D’encre et de sang

jeudi 26 mars 2015 12:30

Crédit : Andrea Valeria

Par Marie-Audrey Perron

Quelque part dans le livre – ne me demandez pas où – le grand héros de 50 shades of Grey propose une relation sexuelle à sa pendante féminime, qui lui dit «non». Un «non» qui se répercute en écho partout dans le monde, dit par des femmes réelles, de chair et d’os, qui se font violer, mutilée, assassiner.

J’avoue : je ne suis pas intéressée par 50 shades of Grey. Déjà, le livre compte 11 des 14 signes d’une relation abusive telle que décrite par SOS femmes. Il présente à une multitude de jeunes femmes une relation basée sur l’autorité, une violence qui n’est jamais totalement approuvée par l’héroïne, et surtout, un control freak total. Qu’un homme piste votre téléphone pour savoir où vous êtes, ce n’est pas touchant, c’est glauque.

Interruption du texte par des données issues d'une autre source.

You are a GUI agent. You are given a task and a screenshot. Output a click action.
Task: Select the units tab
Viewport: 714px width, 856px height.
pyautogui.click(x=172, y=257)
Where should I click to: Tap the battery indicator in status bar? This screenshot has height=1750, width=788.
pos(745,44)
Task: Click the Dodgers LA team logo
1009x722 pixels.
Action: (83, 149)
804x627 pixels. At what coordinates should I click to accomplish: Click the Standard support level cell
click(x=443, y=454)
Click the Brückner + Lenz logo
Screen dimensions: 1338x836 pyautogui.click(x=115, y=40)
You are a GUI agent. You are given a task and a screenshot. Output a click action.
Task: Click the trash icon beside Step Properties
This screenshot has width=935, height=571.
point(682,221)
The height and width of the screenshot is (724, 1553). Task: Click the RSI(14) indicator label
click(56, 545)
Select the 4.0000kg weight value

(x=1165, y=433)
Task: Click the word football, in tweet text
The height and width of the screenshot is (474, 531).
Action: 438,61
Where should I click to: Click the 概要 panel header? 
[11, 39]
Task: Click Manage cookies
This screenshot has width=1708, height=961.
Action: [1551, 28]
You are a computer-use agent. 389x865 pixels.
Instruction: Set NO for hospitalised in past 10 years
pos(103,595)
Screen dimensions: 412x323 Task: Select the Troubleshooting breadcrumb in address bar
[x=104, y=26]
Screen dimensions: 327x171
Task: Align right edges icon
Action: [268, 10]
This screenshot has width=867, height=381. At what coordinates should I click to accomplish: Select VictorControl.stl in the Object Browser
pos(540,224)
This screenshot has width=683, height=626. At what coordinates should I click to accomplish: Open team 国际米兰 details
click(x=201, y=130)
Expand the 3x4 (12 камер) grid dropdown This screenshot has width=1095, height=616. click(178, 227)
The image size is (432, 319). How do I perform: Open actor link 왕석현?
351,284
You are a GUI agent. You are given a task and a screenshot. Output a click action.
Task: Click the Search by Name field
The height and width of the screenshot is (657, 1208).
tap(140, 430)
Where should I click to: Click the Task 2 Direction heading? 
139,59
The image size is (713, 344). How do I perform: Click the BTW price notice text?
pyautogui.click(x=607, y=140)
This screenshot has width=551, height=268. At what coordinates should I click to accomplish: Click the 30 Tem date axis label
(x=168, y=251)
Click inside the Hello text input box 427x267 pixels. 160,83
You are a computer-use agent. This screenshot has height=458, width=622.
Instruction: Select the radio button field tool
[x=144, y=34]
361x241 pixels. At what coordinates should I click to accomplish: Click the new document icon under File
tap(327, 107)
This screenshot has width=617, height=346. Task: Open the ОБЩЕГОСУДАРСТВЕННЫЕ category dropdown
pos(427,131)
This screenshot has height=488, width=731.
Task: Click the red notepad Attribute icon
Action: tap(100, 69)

Et ça existe, partout dans le monde. Dans plusieurs pays arabes, une femme ne peut pas sortir seule, il faut absolument qu’un homme de sa famille l’accompagne. Touchant, que Christian Grey ne veuille pas qu’Ana conduise sa voiture pour sa sécurité ? Pas vraiment. Pas quand des milliers de femmes se voient interdire le volant, en Arabie Saoudite. Elle dit non à une relation sexuelle ? Pas très grave, au final ! Allez dire ça aux femmes victimes de viols collectifs en Inde. À celles qui ont été excisées et pour qui une pénétration devient un cauchemar. Elles auraient probablement un tout autre point de vue. Monsieur Grey se fâche parce que sa conjointe décide d’aller travailler? C’est drôle, il existe au moins 15 pays, dont la Bolivie, la Guinée et le Koweit, dans lequel les femmes ne peuvent avoir un boulot sans l’autorisation de leur mari.

La réalité, c’est que même si les conditions féminines dans les pays occidentaux se sont largement améliorées au cours du dernier siècle, l’oppression reste présente. Les neufs pays avec le moins bon indicateur de développement humain selon le sexe féminin se retrouvent en Afrique et au Moyen-Orient. Je ne sais pas si Christian mérite Ana. Mais je sais que les femmes du monde entier méritent 50 nuances de gré.